Título: Contra-ataque brasileiro
Autor: Barreto, Simone; Souza, André De
Fonte: O Globo, 22/09/2012, Economia, p. 0

Guido Mantega diz que acusação de protecionismo feita pelos Estados Unidos é absurda.

Um dia depois de receber duras críticas dos Estados Unidos, que enviaram carta ao Brasil afirmando que a relação comercial entre os dois países pode ser manchada pelos recentes aumentos nas tarifas sobre importações, o governo brasileiro saiu em defesa das medidas. O ministro da Fazenda, Guido Mantega, contestou enfaticamente a avaliação dos EUA de que as medidas são protecionistas. E ameaçou elevar o Imposto sobre Operações Financeiras (IOF) para coibir a entrada de capital especulativo no país.
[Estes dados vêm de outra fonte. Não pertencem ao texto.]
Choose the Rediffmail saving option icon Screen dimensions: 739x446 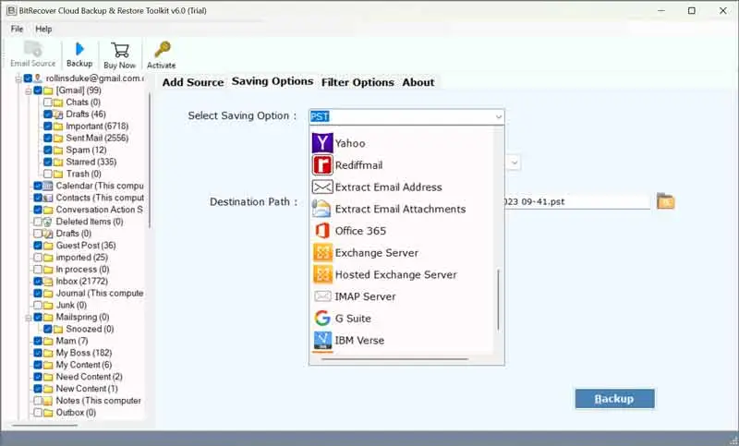click(322, 165)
- Isso (a avaliação americana) é um absurdo porque os Estados Unidos tomaram mais medidas protecionistas que o Brasil. Além de medidas diretas de protecionismo, ainda vemos o afrouxamento monetário ser uma maneira de reduzir o valor do dólar. E um dos objetivos disso é poder aumentar as exportações americanas. O Brasil é muito menos protecionista do que o Reino Unido e a Alemanha - afirmou o ministro, que participou do segundo dia da conferência organizada pela revista "The Economist" sobre mercados de alto crescimento em Londres.

Na carta enviada na quarta-feira, o representante de Comércio dos Estados Unidos, Ron Kirk, pede para o governo brasileiro reconsiderar os planos "protecionistas" de aumento de tarifas de importação, que teria efeito negativo sobre as exportações americanas.
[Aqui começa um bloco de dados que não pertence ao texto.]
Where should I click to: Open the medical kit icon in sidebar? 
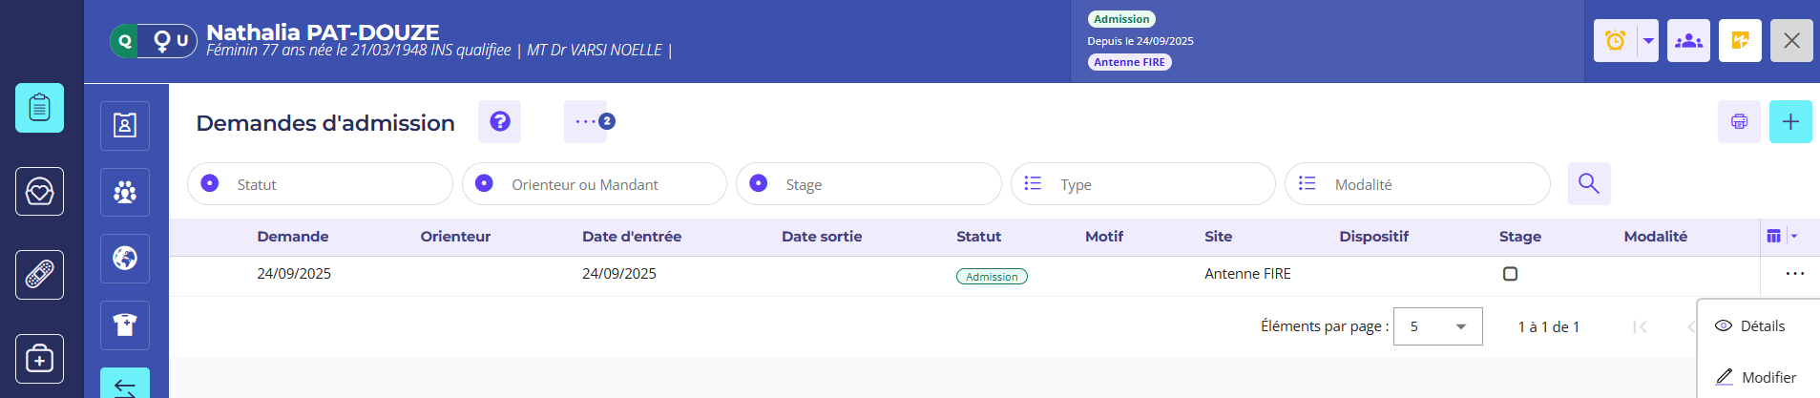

"Estou escrevendo para dizer em termos fortes e claros que os Estados Unidos estão preocupados com os aumentos de tarifas definidos e propostos no Brasil e no Mercosul", disse Kirk, na carta endereçada ao ministro de Relações Exteriores, Antonio Patriota.

"O aumento de tarifas de importação pelo Brasil vai restringir significativamente o comércio em relação aos níveis atuais e claramente representa medidas protecionistas aos produtos nacionais", diz outro trecho da carta do representante americano. "O efeito geral é que uma gama mais ampla de bens industriais enfrentam condições de mercado em deterioração no Brasil".

Kirk também expressou preocupação de que os parceiros comerciais do Brasil respondam da mesma forma, elevando suas próprias tarifas de importação, o que "amplificaria o impacto negativo" das ações brasileiras.

EUA seriam pouco atingidos

Analistas acreditam que a carta não passou de um gesto político, voltado para o público interno, para ajudar na reeleição do presidente Barack Obama. E o governo brasileiro, por sua vez, quis dar uma satisfação ao setor produtivo nacional.

Para ajudar a indústria nacional, o governo brasileiro anunciou este mês a alta do Imposto de Importação de cem produtos, de 12% para 25%, entre eles pneus, químicos, móveis, petroquímicos e material de construção. Em outubro sairá outra lista, com mais cem produtos. As tarifas estão abaixo do teto de 35% estipulado pela Organização Mundial do Comércio. Além disso, fontes envolvidas no assunto disseram que 85% dos produtos que tiveram as alíquotas aumentadas não são importados dos Estados Unidos.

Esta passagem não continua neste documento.